The above descriptions are only preferred embodiments of the present invention, and do not limit the present invention in any form.

Although the present invention has been disclosed above with preferred embodiments, it is not intended to limit the present invention. Any person familiar with the art, without departing from the scope of the technical solution of the present invention, can use the methods and technical content disclosed above to make many possible changes and modifications to the technical solution of the present invention, or modify it into an equivalent implementation of equivalent changes example.
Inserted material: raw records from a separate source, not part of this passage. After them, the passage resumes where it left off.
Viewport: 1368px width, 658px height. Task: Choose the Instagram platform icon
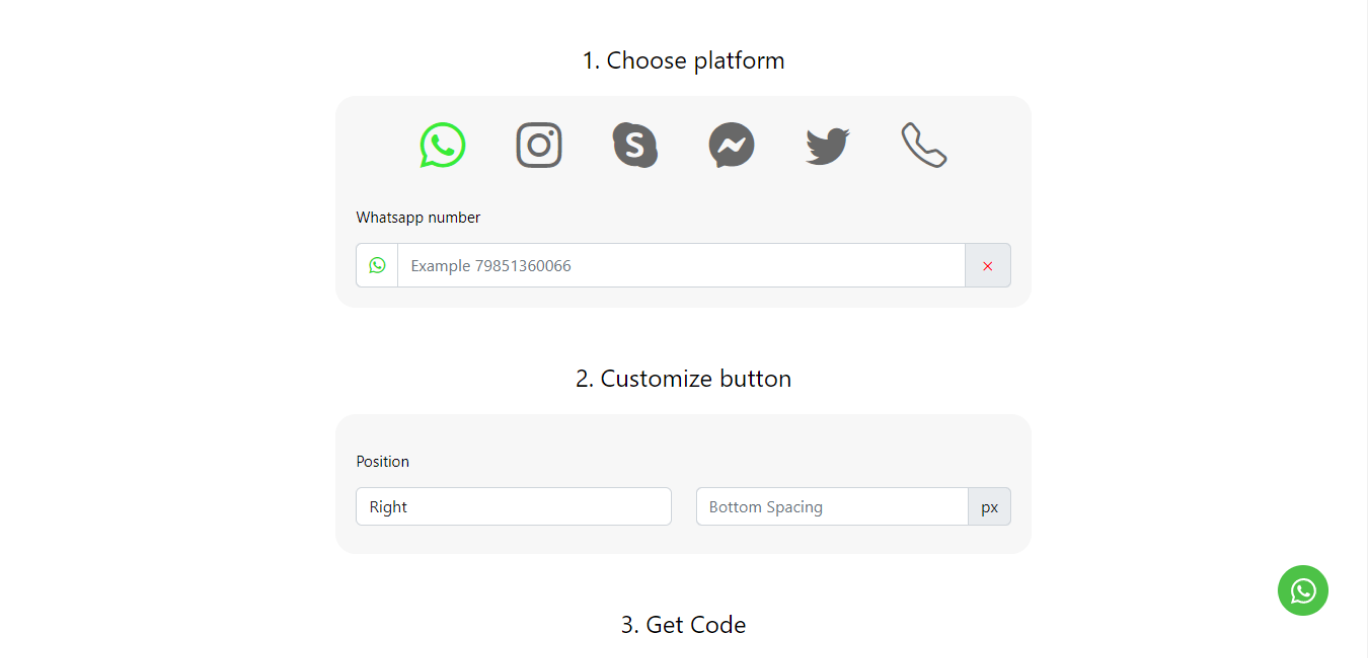539,145
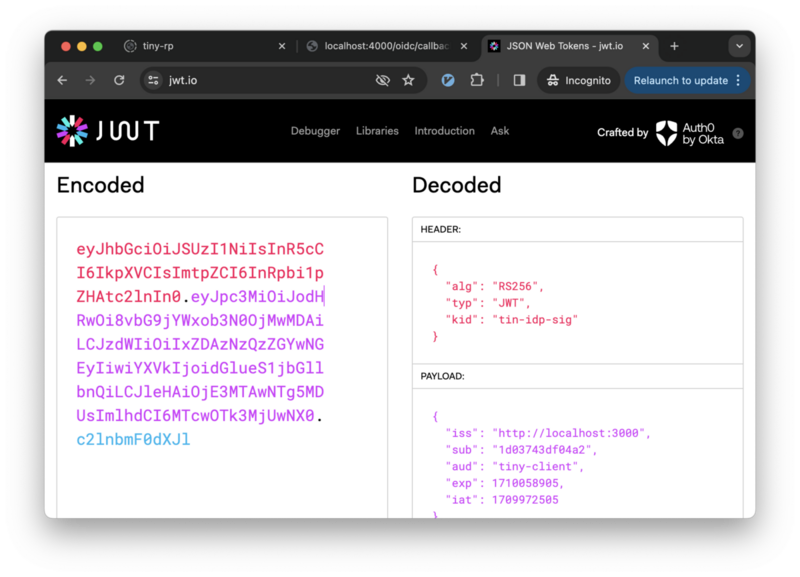Reload the jwt.io page

tap(119, 80)
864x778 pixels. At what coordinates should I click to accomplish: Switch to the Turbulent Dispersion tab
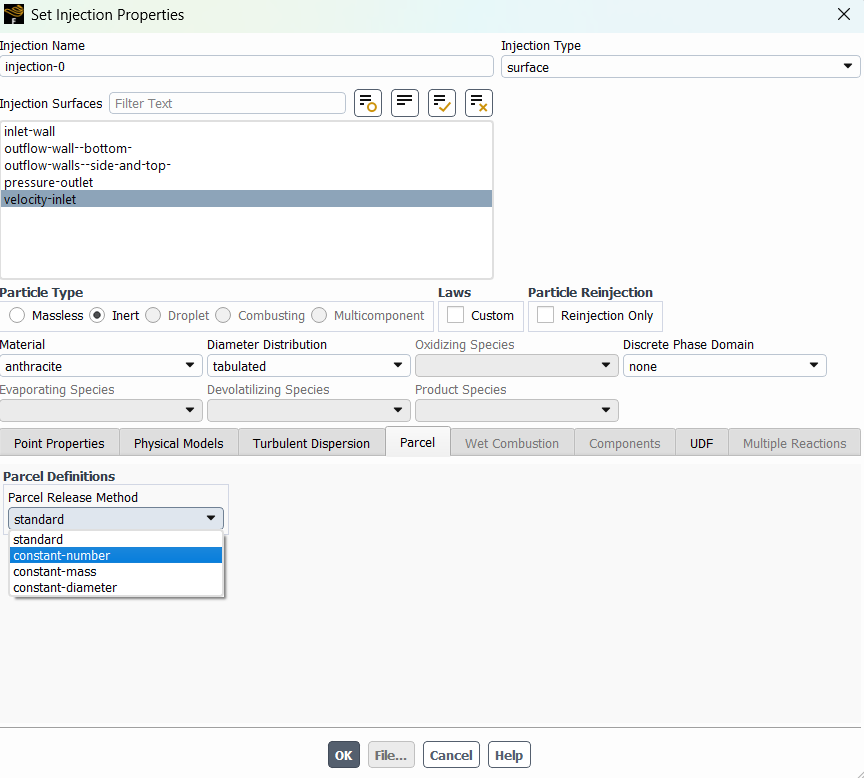point(311,443)
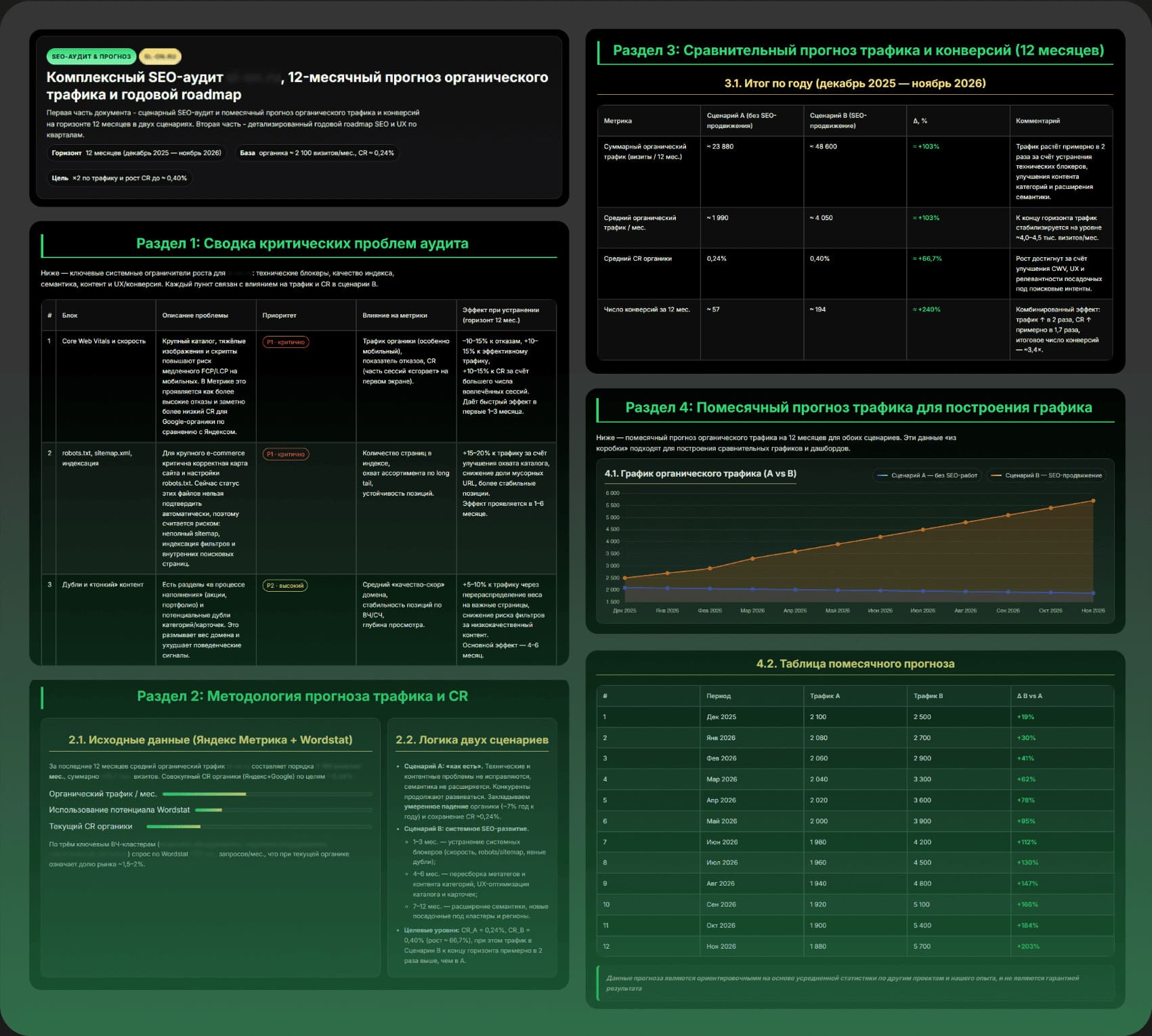Click Scenario A data point for Дек 2025
Viewport: 1152px width, 1036px height.
click(624, 588)
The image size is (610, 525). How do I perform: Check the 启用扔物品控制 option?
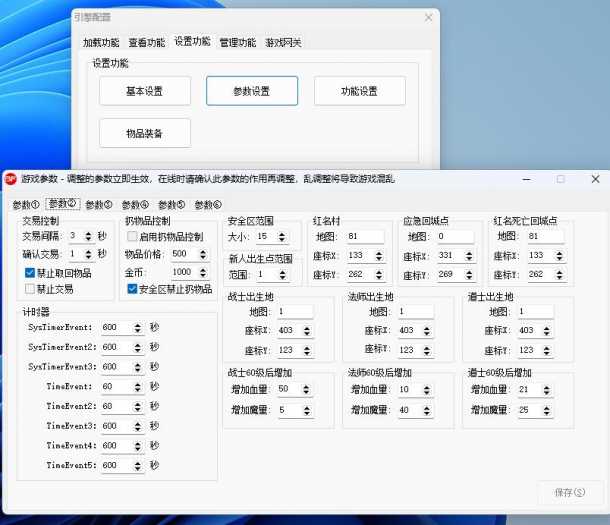(133, 237)
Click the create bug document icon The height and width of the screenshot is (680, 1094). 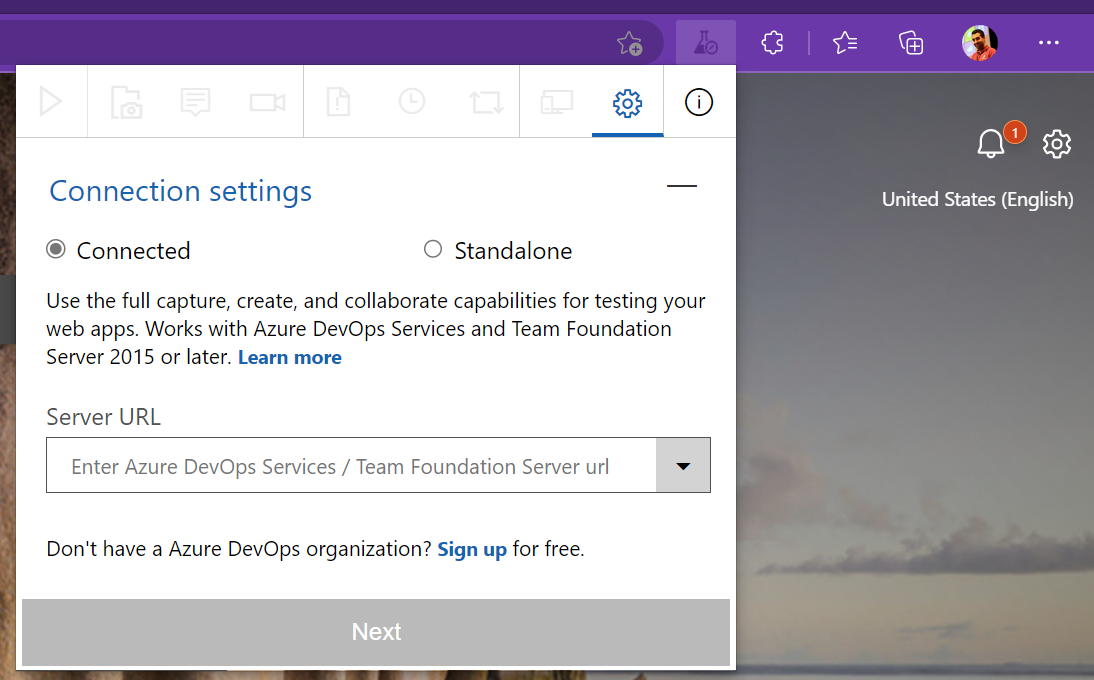point(339,102)
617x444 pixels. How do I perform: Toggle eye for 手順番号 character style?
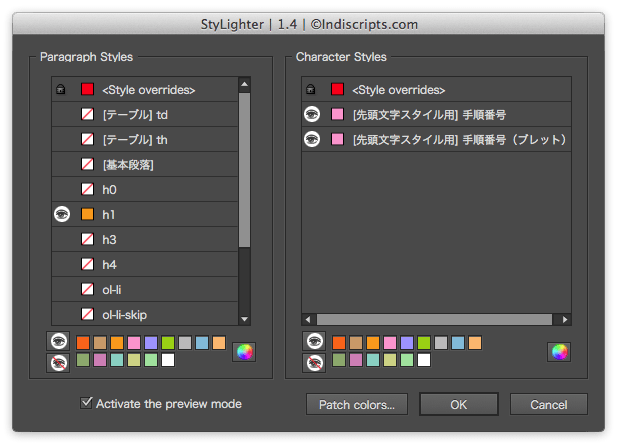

Therefore, any simple modifications, equivalent changes and modifications made to the above embodiments according to the technical essence of the present invention, which do not deviate from the technical solution of the present invention, still fall within the protection scope of the technical solution of the present invention.

Claims (5)

1. A method for adjusting substrate warpage, comprising: Obtaining the warpage of the substrate, wherein the first film is formed on the first surface of the substrate; judging whether the absolute value of the warpage of the substrate is greater than or equal to the warpage threshold; If so, forming an adjustment film on the second surface of the substrate so that the warpage of the substrate is less than the warpage threshold, wherein the expansion coefficient of the adjustment film is the same as that of the first film The expansion coefficients are both smaller than the expansion coefficient of the substrate, or, the expansion coefficients of the adjustment film and the first film are both greater than the expansion coefficient of the substrate; the normal direction of the first surface and The normal direction of the second surface is opposite. 2. The method according to claim 1, wherein the warpage threshold is 200 microns. 3. The method according to claim 1, wherein the substrate is a silicon wafer. 4. The method according to any one of claims 1 to 3, characterized in that the adjustment film is a high tensile stress film or a high pressure stress film. 5. The method according to claim 4, wherein the adjustment film is a silicon nitride film, a titanium nitride film or a tungsten metal film.